WORK ORDER: Set down, exactly as they stand, the lines from the one containing "The image size is (1896, 887)." through the last line of the records below, leaving every picture out.

MATERIAL SUPPLIED:
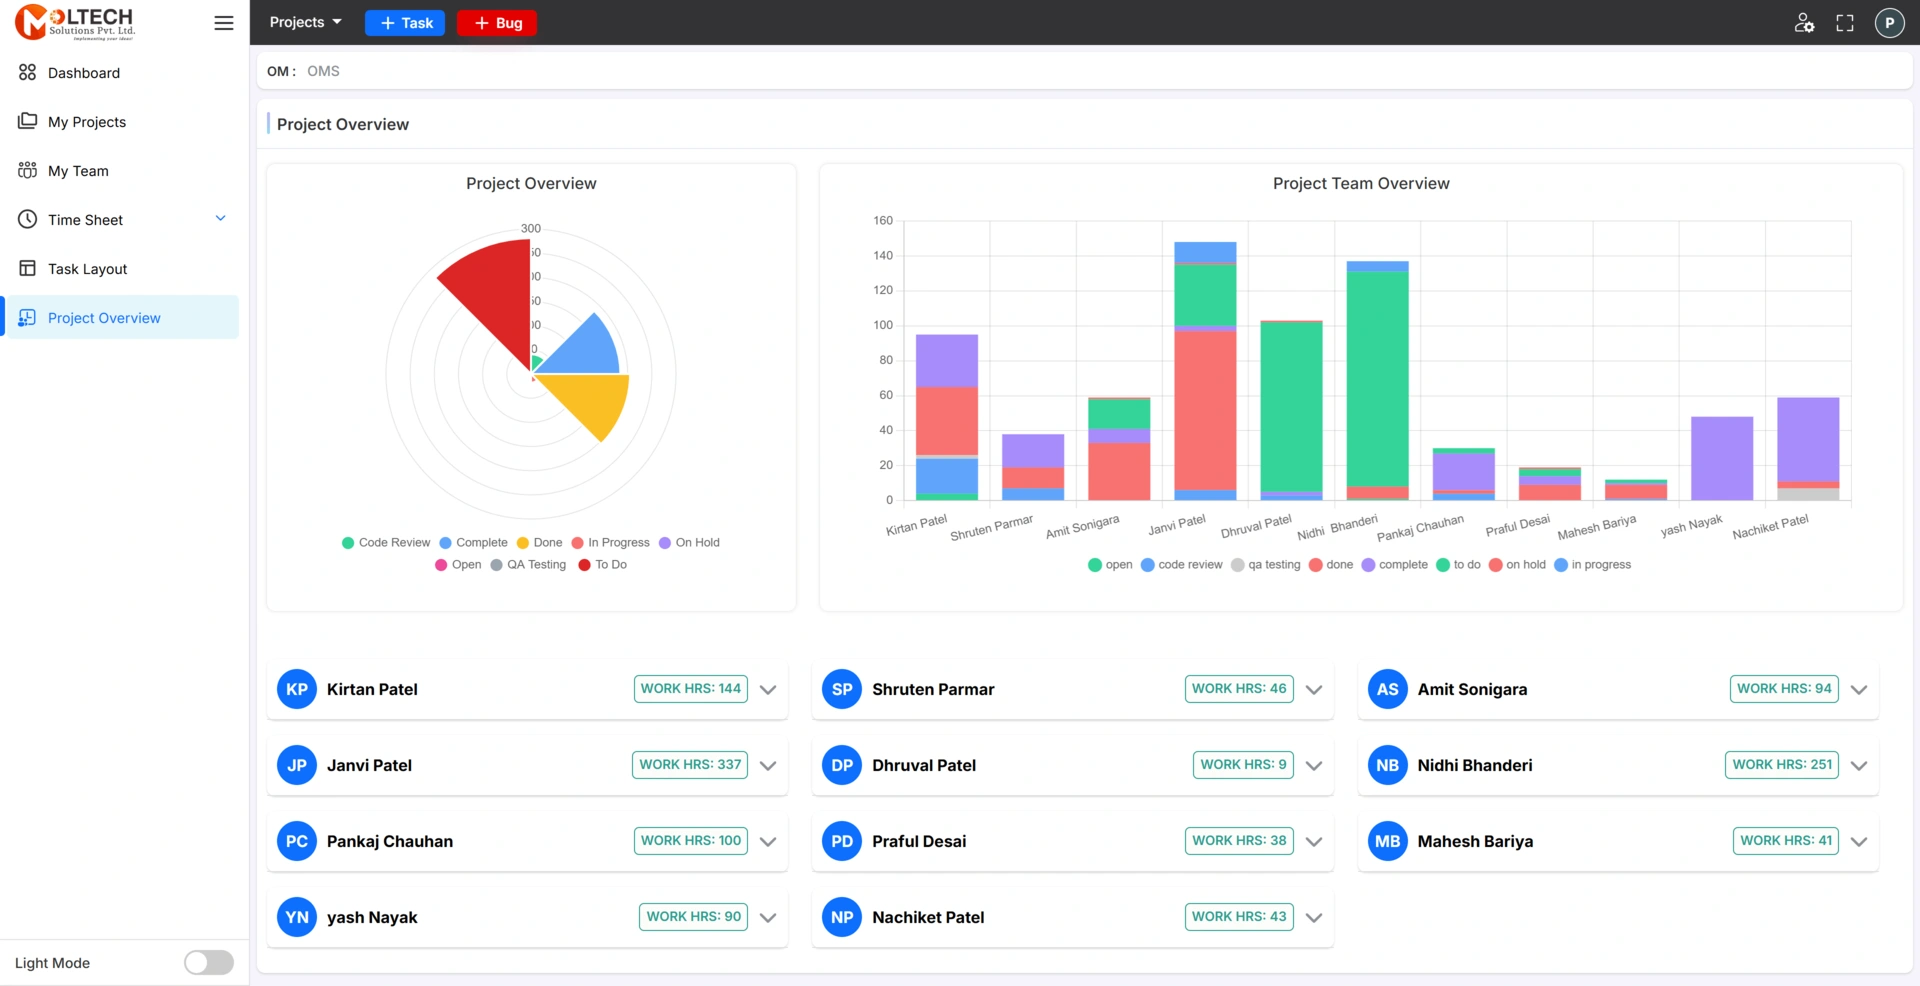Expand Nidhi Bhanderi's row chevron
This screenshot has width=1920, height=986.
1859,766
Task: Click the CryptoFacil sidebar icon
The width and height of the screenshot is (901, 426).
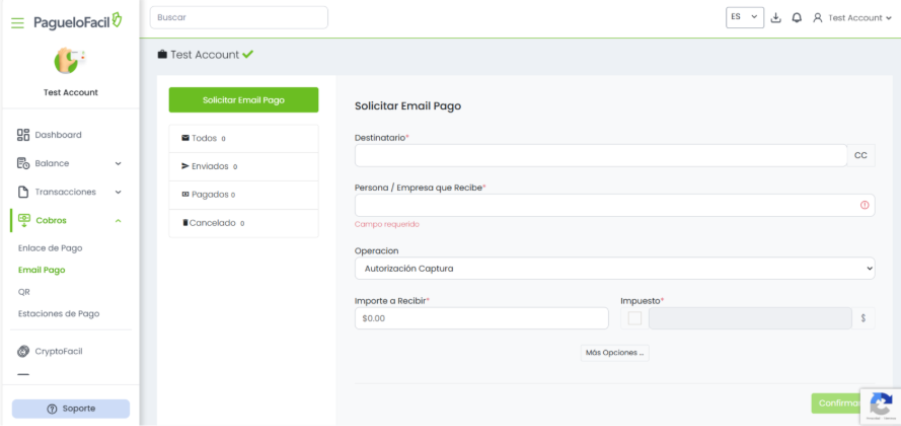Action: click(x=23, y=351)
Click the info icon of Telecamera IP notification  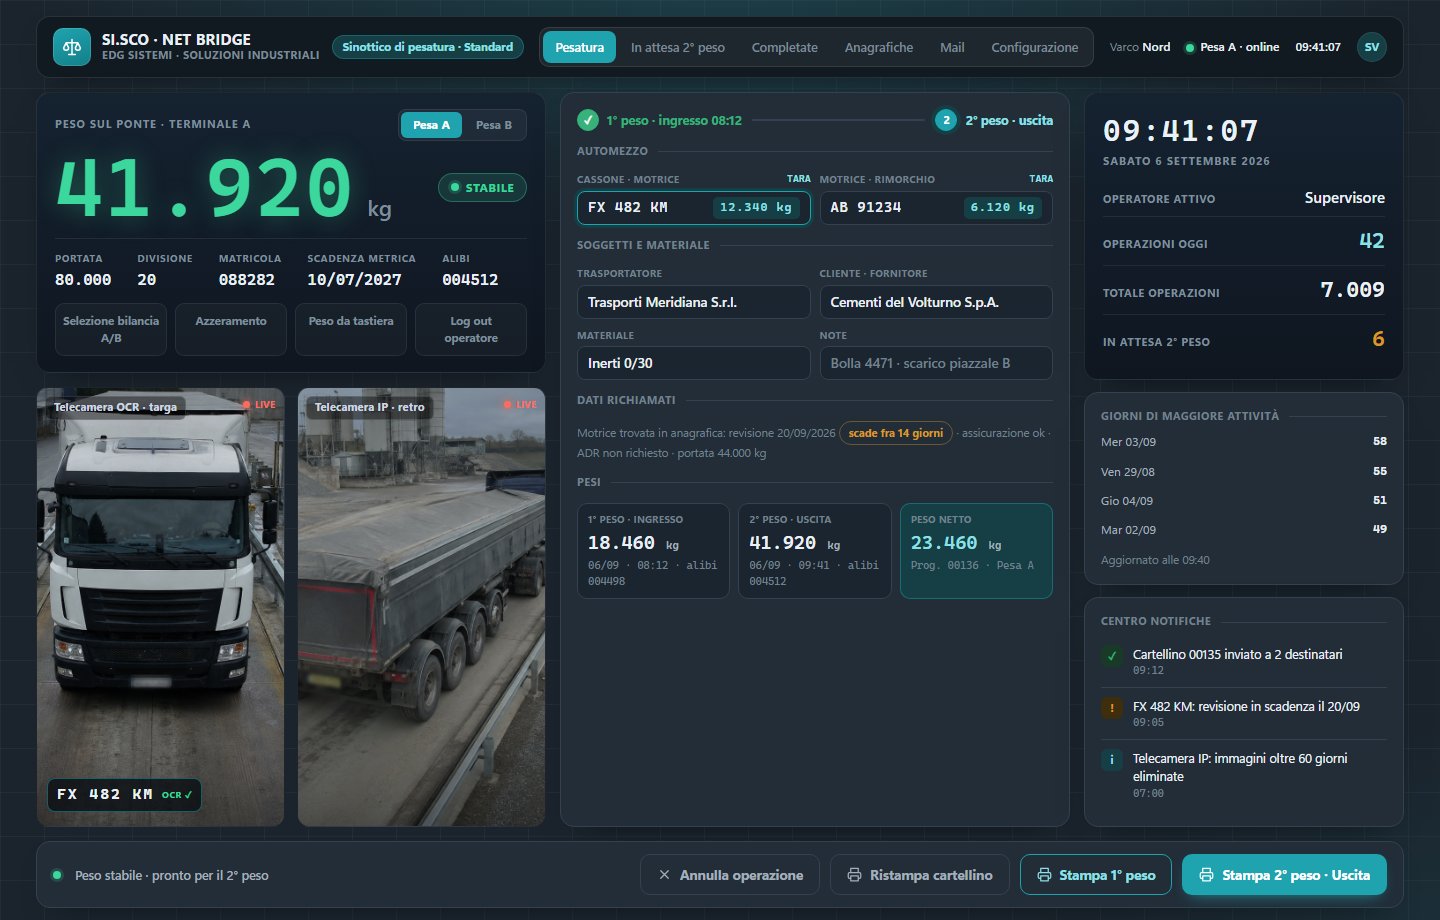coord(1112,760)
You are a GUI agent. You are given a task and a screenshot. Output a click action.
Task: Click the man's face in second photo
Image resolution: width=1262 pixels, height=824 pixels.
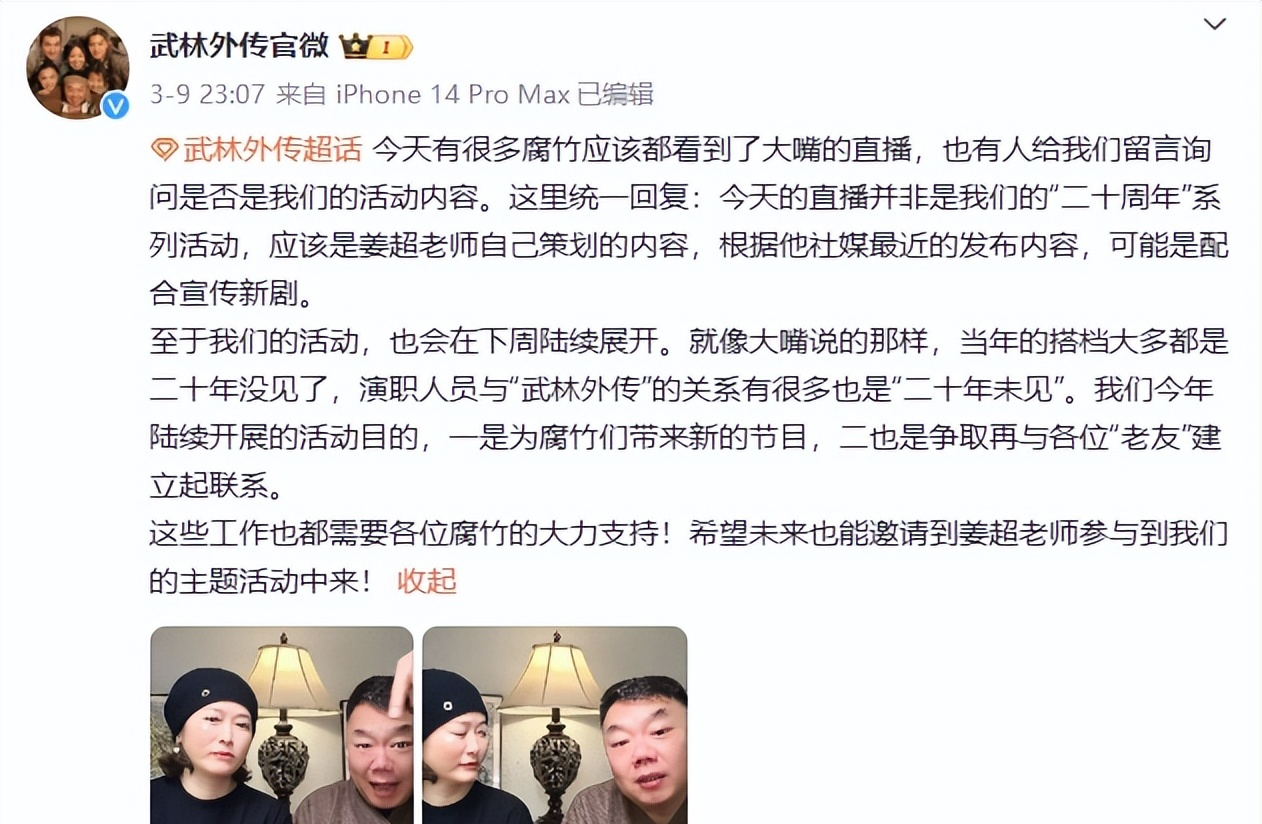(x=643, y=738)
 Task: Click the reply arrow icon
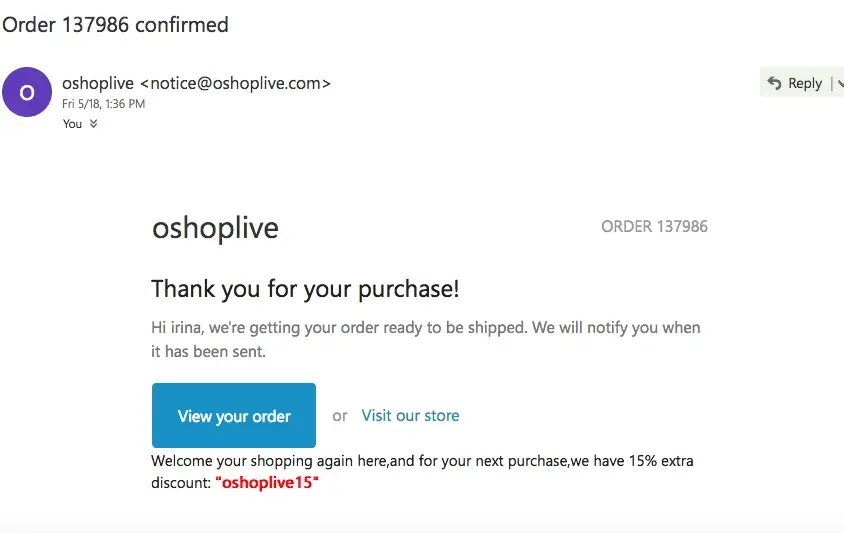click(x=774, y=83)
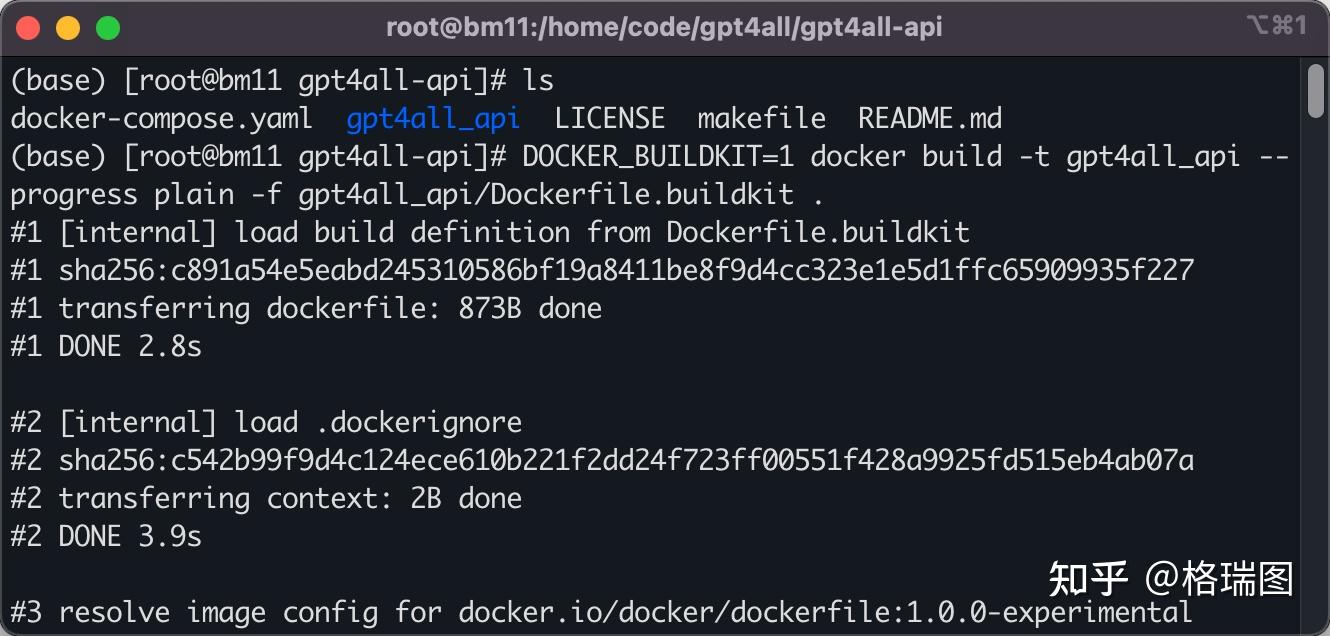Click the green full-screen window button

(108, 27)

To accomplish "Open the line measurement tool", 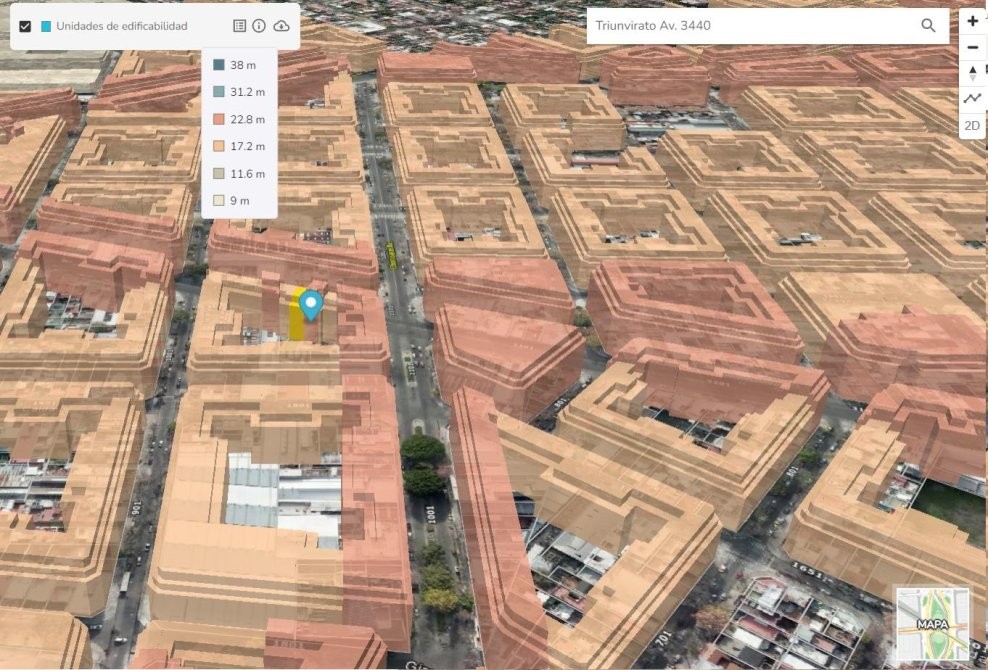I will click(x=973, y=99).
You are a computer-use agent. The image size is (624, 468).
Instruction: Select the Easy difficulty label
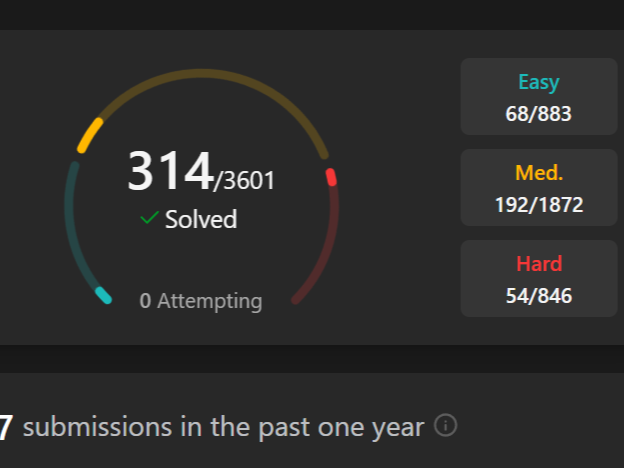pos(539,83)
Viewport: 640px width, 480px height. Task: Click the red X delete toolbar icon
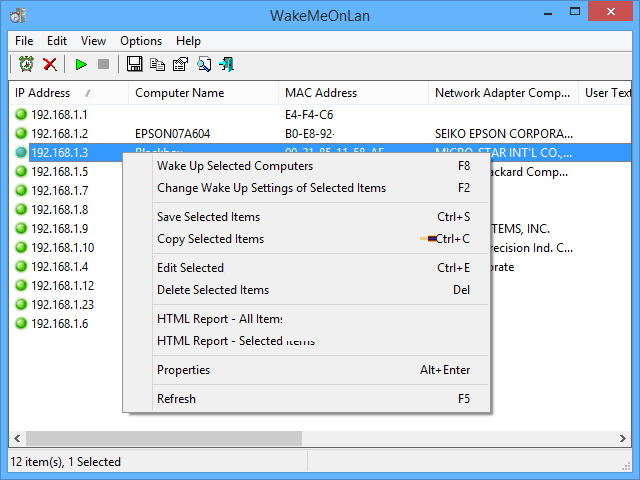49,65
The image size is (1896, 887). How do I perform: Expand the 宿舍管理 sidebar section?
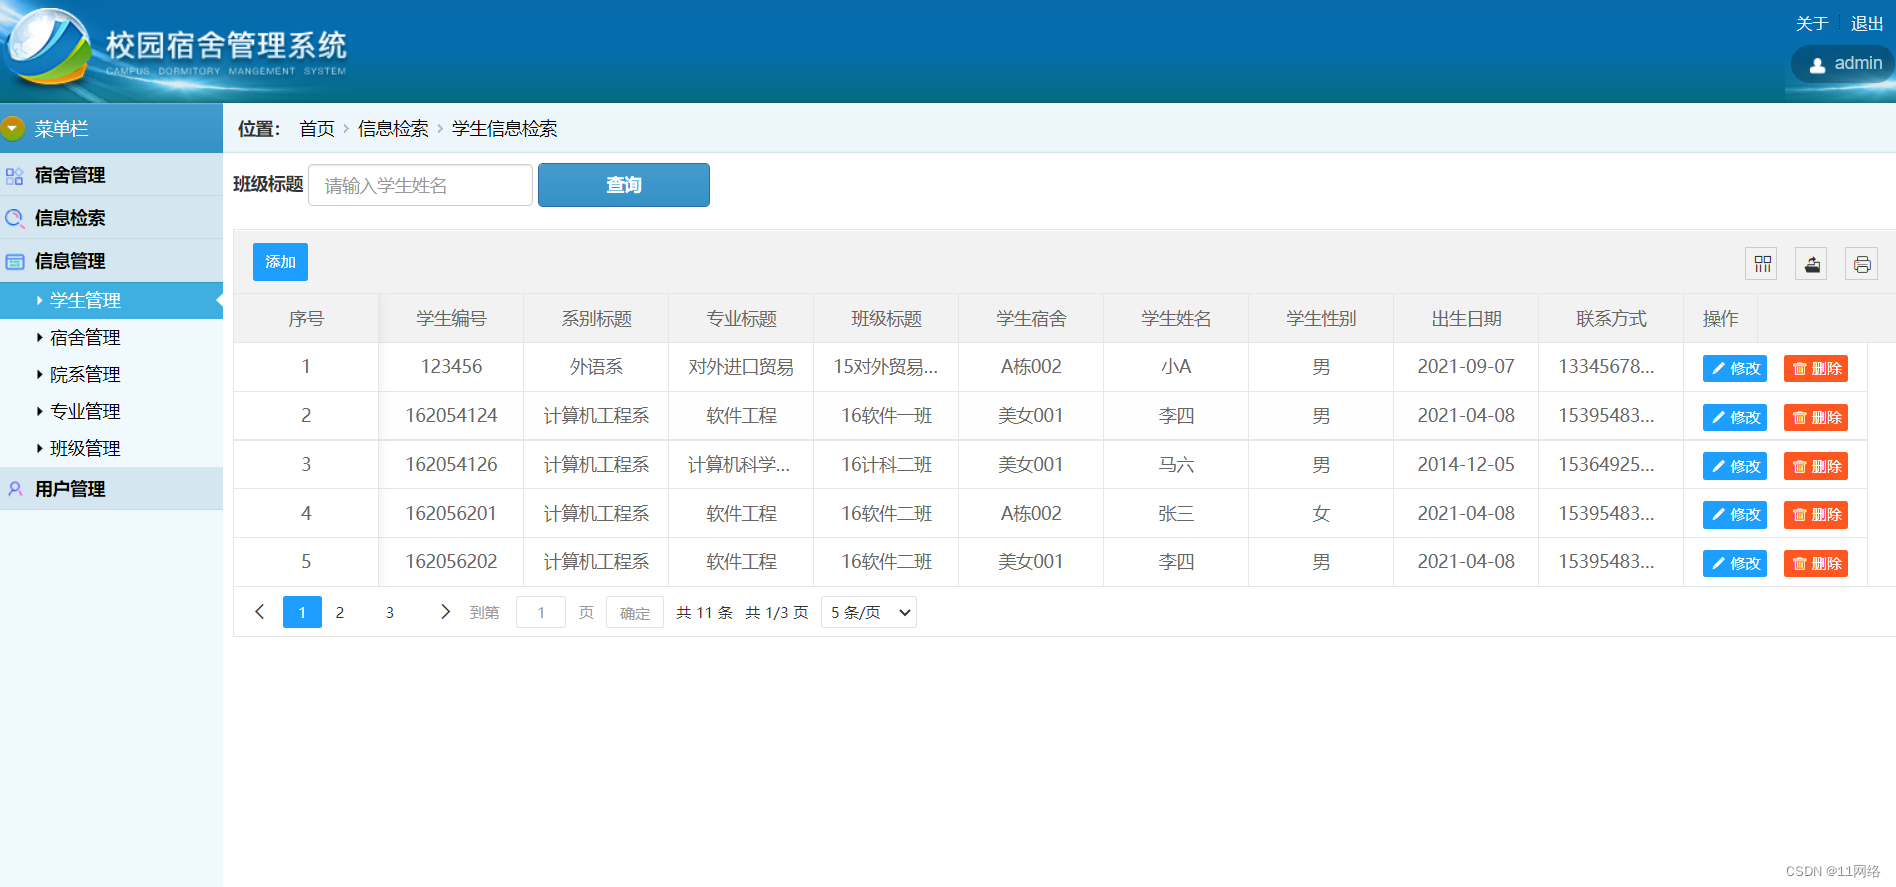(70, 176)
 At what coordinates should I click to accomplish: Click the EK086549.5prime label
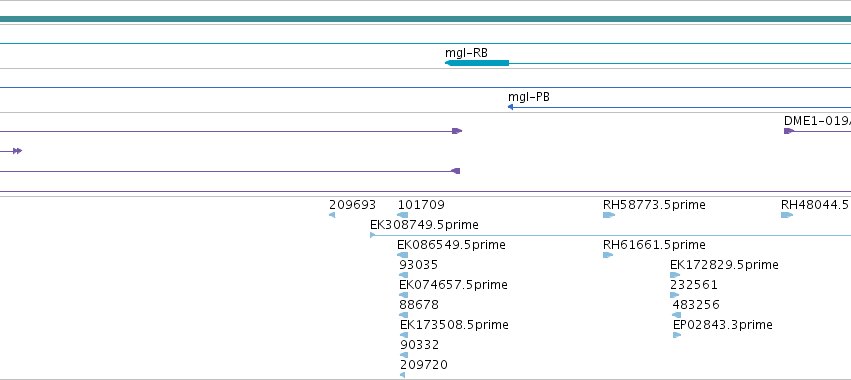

ANSWER FOR THIS EXERCISE:
The image size is (1896, 887). How do I perform: Expand the 宿舍管理 sidebar section?
(70, 176)
 At what coordinates should I click to accomplish: Click the EK086549.5prime label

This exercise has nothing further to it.